Most people were surprised by the Zimbabwe central bank moves to instruct EcoCash to freeze the accounts of all agents that process transactions above ZW$100,000 (about USD2,000 or USD4,000 when you use the generous official exchange rate) per month.

$100k is a crime

The problem with this directive is that it is just a blanket punishment. Effectively, the Reserve Bank of Zimbabwe is saying that if you are not a listed company, a bank, an international organisation or the government, then you are not allowed to transact above this arbitrary figure of $100k.

Even if there is just one legitimate business in this class, common sense tells you that it is not right nor fair to cut the service for that one business just to ‘catch’ the rest. It’s even worse. The central bank could have applied more targeted sanctions without punishing businesses for having high transactions. They had information on which accounts to target.

The RBZ didn’t follow up on suspicious transactions

A letter that was attached to the papers submitted to the High Court seeking reversal of the RBZ directive reveals that the central bank has not been acting on flagged accounts. The letter written to the Financial Intelligence Unit by EcoCash CEO, Natalie Jabangwe on the 24th of April 2020 says:

We note that, as shown in Table 2 below, since implementation of the new limits we submitted 17 STRs* and only five have been responded to with requests for additional information, the rest (12) we have not heard anything from you with some getting to a month old since submission. Prior to implementation of the new limits, since beginning of the year we submitted 68 STRs and got 22 responses with 1 case being referred to the police. In 2019 we submitted 100 and got 50 responses. Whilst we are fully aware of our obligation to detect and report and we will continue to do so, the low response rate can be disheartening and cause for concern to us especially when you then keep accusing us of not detecting and reporting cases of abuse of the platform.

*STR: Suspicious Transaction Report

Here’s an example of one of the reports ignored by the Financial Intelligence Unit:

All the example transactions that Jabangwe cites in her letter appear suspicious indeed. It’s surprising that the majority of them did not get as much as a follow up from the authorities. Of the 85 transactions flagged by EcoCash from January 1 up to the time of sending the letter, 32% had some sort of follow up and only one was reported to the police.

Is it that there are some untouchable individuals and businesses that can only be ‘accidentally’ caught up in a blanket drag net but not individually investigated without political or other consequence? I wonder what we will uncover if we thoroughly trace the final beneficiaries of some of these companies.

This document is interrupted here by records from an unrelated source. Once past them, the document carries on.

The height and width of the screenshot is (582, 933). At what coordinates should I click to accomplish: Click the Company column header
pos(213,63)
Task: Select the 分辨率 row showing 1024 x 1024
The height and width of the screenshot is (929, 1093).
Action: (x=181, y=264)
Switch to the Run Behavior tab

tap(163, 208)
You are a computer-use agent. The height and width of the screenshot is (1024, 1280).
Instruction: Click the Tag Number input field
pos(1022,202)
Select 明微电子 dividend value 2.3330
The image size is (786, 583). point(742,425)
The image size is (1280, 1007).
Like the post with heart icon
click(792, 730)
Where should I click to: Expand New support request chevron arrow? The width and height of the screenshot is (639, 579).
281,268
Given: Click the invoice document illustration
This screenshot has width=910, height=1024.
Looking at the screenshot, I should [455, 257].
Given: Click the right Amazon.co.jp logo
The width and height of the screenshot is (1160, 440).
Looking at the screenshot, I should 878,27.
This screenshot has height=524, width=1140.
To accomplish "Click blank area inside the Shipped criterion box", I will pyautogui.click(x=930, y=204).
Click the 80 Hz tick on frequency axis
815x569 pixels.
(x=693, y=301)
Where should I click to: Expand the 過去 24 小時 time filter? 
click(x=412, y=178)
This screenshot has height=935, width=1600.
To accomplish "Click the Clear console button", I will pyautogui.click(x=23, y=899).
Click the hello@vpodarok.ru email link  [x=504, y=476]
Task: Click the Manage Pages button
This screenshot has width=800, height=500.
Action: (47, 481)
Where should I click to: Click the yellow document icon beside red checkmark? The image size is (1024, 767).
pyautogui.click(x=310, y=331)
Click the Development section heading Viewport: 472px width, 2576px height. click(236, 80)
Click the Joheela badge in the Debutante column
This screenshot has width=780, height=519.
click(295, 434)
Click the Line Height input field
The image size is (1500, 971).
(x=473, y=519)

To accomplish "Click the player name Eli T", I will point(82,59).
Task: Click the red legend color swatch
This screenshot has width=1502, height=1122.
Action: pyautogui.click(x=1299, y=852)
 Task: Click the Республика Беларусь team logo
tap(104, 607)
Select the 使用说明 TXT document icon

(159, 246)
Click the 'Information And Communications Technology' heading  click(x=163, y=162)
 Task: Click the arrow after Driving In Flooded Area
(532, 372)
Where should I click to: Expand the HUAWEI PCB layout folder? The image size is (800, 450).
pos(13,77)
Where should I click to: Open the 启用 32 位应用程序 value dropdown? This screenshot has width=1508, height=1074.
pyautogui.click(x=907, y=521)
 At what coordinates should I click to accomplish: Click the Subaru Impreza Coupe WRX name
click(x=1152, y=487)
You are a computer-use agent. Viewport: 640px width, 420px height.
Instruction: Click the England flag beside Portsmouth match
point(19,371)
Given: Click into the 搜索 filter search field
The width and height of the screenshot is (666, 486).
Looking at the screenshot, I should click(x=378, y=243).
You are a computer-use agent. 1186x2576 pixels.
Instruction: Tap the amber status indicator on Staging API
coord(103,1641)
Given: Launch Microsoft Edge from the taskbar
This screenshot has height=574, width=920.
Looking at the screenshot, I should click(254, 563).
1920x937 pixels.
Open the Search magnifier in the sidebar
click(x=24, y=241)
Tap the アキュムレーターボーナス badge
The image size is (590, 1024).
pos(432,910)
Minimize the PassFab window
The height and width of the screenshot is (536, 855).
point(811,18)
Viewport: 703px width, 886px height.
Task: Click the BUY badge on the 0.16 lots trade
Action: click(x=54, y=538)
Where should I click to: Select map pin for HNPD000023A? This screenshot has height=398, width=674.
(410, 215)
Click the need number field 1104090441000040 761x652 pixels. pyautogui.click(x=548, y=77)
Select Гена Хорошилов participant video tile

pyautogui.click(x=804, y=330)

Even the police was surprised

In the same letter, the EcoCash boss wrote:

On 15th September last year, we were invited for a meeting at Criminal Investigations Department Headquarters (CID HQ) to discuss ways of ensuring that channel partners who were abusing the EcoCash platform were brought to book. We advised them the process that we follow in terms of reporting STRs to your office and we gave them statistics of STRs that we had submitted to your offices. They were impressed with the number of STRs we had submitted but expressed shock at the small number of Compliance Orders that they had received from your office.

The other major challenge they mentioned was the requirement of serving Compliance Orders as notices to offenders before any criminal proceedings could be done. The notice periods were 7 and 14 days depending with the offence. These requirements were affecting the effectiveness of the AML/CFT measures. We thus call on the relevant institutions to play their respective roles to ensure that there is combined effective collaboration in implementing the AML/CFT measures.

It’s curious that holders of very suspicious accounts were given up to 14 days notice to comply yet the RBZ issues an ‘with immediate effect’ directive that affects any business that has high transaction volumes.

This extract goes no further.